Gray coding note: Ordinal integer fields (colorfulness, edge density, entropy, aspect ratio, RGB channel levels, brightness, texture, dominant colors) are stored in reflected-binary Gray code so adjacent quantization levels differ by exactly one bit. Reading raw bit fields directly sees the Gray-coded representation; use MashedHash::decode($hash) to read semantic values.

Block Mean Hash

Spatial-domain fingerprint: resize the image to a √bits Γ— √bits grayscale grid, compute the mean luminance of the whole grid, then set one bit per cell based on whether that cell is brighter than the overall mean.

  • Supports 8 / 16 / 32 / 64 / 128 / 256-bit output
  • Retains "where the bright/dark regions live" through luminance changes and JPEG re-encoding
  • Statistically independent from pHash (frequency-domain) and dHash (gradient-domain) β€” ideal as a 4th chunk in a composite hash

PDQ Hash

Industrial-scale 256-bit perceptual hash from Meta ThreatExchange. Closely related to pHash but designed for billions-scale matching:

  • Larger output β€” 256 bits vs. pHash's 64. Far lower birthday-collision rate at scale; you can store millions of hashes without the false-positive drift you'd see at 64 bits.
  • Quality metric β€” alongside the hash, PDQ reports a gradient-derived reliability score in [0, 100]. Meta recommends discarding hashes with quality below 50 (uniform/blurry images, where the median threshold isn't meaningful). Accessible via PdqHash::quality($hash) or $hash->getMetadata('pdq_quality').
  • Eight dihedral hashes β€” PdqHash::hashesFromFile() returns all rotation and flip variants in a single pass.
  • Recommended match threshold β€” Hamming distance ≀ 31 of 256 bits.
  • Pipeline β€” Rec. 601 luminance β†’ two-pass Jarosz 1-D box filter (a tent approximation, Wojciech Jarosz, "Fast Image Convolutions", SIGGRAPH 2001) β†’ 64Γ—64 decimation β†’ 16Γ—16 DCT-II β†’ median threshold.

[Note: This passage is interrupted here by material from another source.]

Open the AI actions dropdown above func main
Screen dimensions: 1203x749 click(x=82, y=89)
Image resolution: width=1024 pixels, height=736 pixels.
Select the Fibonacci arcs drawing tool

This is an independent port of Meta's BSD-3-Clause reference. See LICENSE.md for the third-party notice.

Composite Hash

Concatenates several algorithms' 64-bit output into one wider fingerprint with independent signal types in each chunk. The default composition is the 256-bit "quartet" pHash + dHash + ColorHistogram + BlockMean:

use LegitPHP\HashMoney\CompositeHash;

$composite = CompositeHash::default();
$hash = $composite->hashFromFile('/path/to/image.jpg');

echo $hash->getBits();     // 256
echo $hash->toHex();       // 64 hex chars
echo $hash->getAlgorithm();// "composite:perceptual+dhash+color-histogram+block-mean"

Chunk boundaries are preserved in the HashValue's chunks metadata so LSH helpers can band each chunk separately. See the LSH helpers section below.

Requirements

Installation

You can install the package via composer:

composer require legitphp/hash-money

Installing libvips

Ubuntu/Debian:

sudo apt install libvips-dev

macOS:

brew install vips

Then install the PHP extension:

pecl install vips

Versioning

Hash Money follows semantic versioning. Pin with "legitphp/hash-money": "^1.1" to take patch releases and additive minor releases automatically while opting in to majors deliberately.

If you're rolling out at scale (~100K+ images), also read PRE_BATCH_REVIEW.md before generating a production dataset β€” the guide covers version prerequisites, timing calibration, distribution/collision checks, and a go/no-go checklist.

Usage

Basic Usage

use LegitPHP\HashMoney\PerceptualHash;
use LegitPHP\HashMoney\DHash;
use LegitPHP\HashMoney\ColorHistogramHash;
use LegitPHP\HashMoney\MashedHash;
use LegitPHP\HashMoney\PdqHash;

// Generate a perceptual hash
$pHash = PerceptualHash::hashFromFile('/path/to/image.jpg');
echo $pHash->toHex(); // e.g., "f0e1d2c3b4a59687"

// Generate a difference hash  
$dHash = DHash::hashFromFile('/path/to/image.jpg');
echo $dHash->toBinary(); // e.g., "1010101100110011..."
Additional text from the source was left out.